Set of tasks:
(a) In the essay on the Wellington Library portal, what te reo word is offered for a big entranceway?
(b) Continue the essay on the Wellington Library portal from the point at which it stops.

Text excerpt:
At the risk of raising the hackles of the designers of the revised Library design, who appear to have positioned an overly-large bedside table next to the beloved crinkly face of the Wellington Library, Te Matapihi, I’d like to explore the concept of “The Portal” a little further. I hope that you don’t mind. I used to call it the Portico, but I’ve been very firmly told that I am mistaken. A portico is, of course, a “porch leading to the entrance of a building, or extended as a colonnade, with a roof structure over a walkway, supported by columns or enclosed by walls.” Whereas a Portal is something completely different: “a grand or imposing doorway, or the whole architectural composition surrounding and including the doorways and porches of a church”. And in that I see that I am wrong – if it was a Portico, it would have lead just to the doors of the Library, but as a Portal it was trying to be the front door entrance to the Civic Square itself – supposedly at one time intended to be the central living room of Wellington.
The Athfield Architects object on legs is a flash back to the larger and sky-high portal of days gone by, before people realised that the Portal was just going to act as a battering ram in the case of severe seismic action. This new proposed Portal is therefore smaller – lower, shorter, not extending all the way across the opening. No longer to be used as a back street route from Councillors, it now appears to be positioned as a choice spot in which to sit and watch the waters of Whanganui-a-Tara. But it looks as though there is only room for a handful of people to sit in there, so it is possibly of limited value.
The very word “Portal” offers visions of things to come – another world – a doorway into an alternative reality. In te reo we might call it a tomokanga, as a big entranceway, and of course in the world of Science fiction, a portal offers even more opportunities:
“The word “portal” in science fiction and fantasy generally refers to a technological or magical doorway that connects two distant locations separated by spacetime. It usually consists of two or more gateways, with an object entering one gateway leaving via the other instantaneously.”

Material:
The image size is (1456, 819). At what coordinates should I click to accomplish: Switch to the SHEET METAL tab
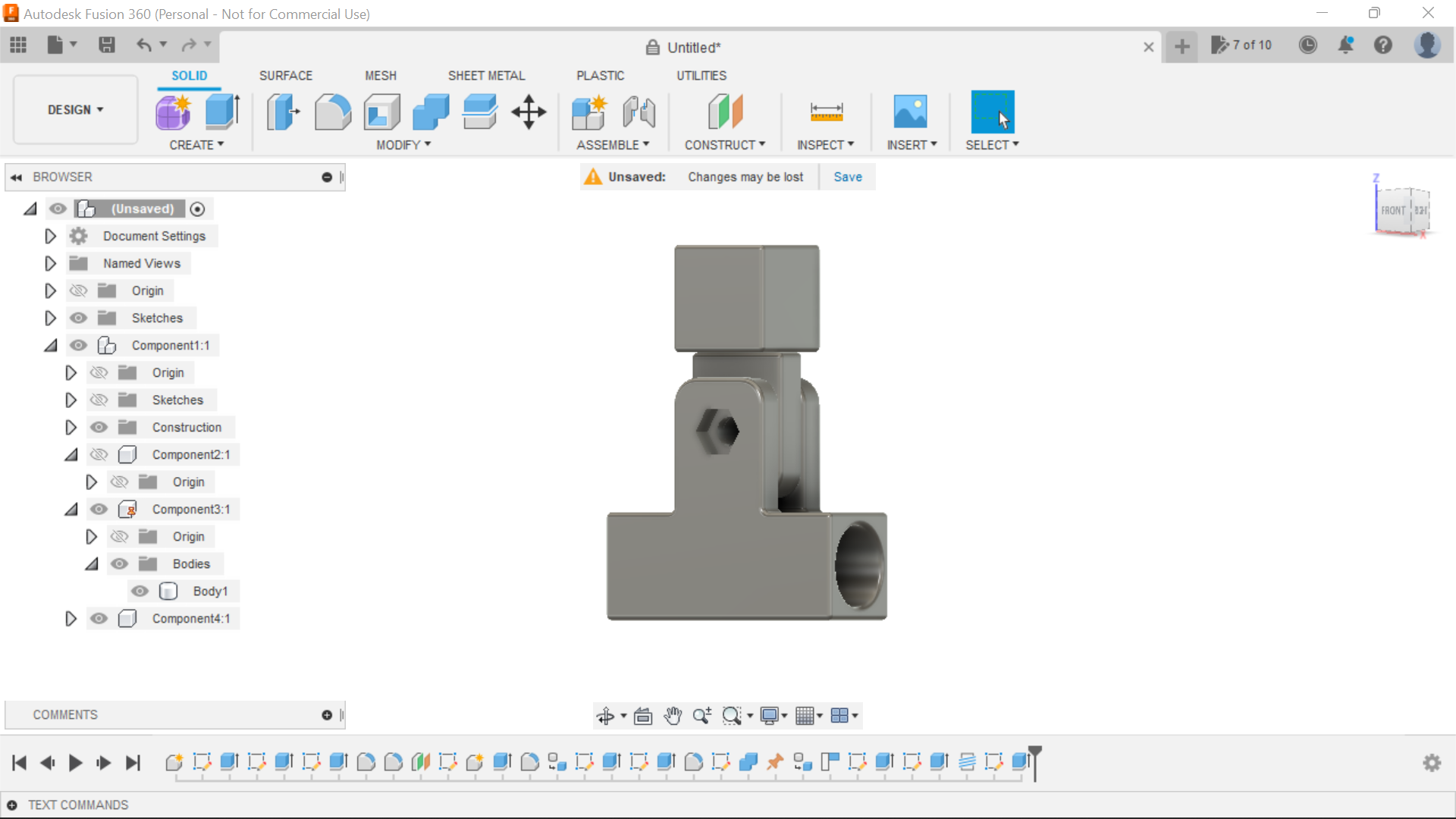click(x=486, y=75)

Task responses:
(a) Tomokanga.

(b)
The ancients knew a thing or two about portals, that’s for sure. Grand entryways, with or without the sci-fi extra-terrestrial aspects, were certainly enough to impress the locals and blind them with a view of mystery, if not exactly a flash of light. The ancient Egyptians nailed this in Karnak, with a hypostyle hall of immensely large columns, although you first have to make your way down an avenue of sheep-headed lions (something more suitable to NZ perhaps?), and the effect is awe-inspiring.
The Japanese have always had a thing for a good entry way – or two – with the Shinto tradition of giant timber entry frames. I don’t know what it is, but there is something beautiful and mysterious and incredibly powerful and timeless about the Shinto shrines. They’re often overlooking a view, framing a picture-perfect landscape or seascape and look ageless and timeless, even when newly painted. If that’s not a trip in space-time and some pure magic, I don’t know what is.
The Classical tradition also had a passion for great entry ways, and such examples spring to mind like the Arc d’Triomphe, the Brandenburg Gate, and the grand old Euston Arch, which was torn down in the 1960s and the British have been banging on every since about bringing it back.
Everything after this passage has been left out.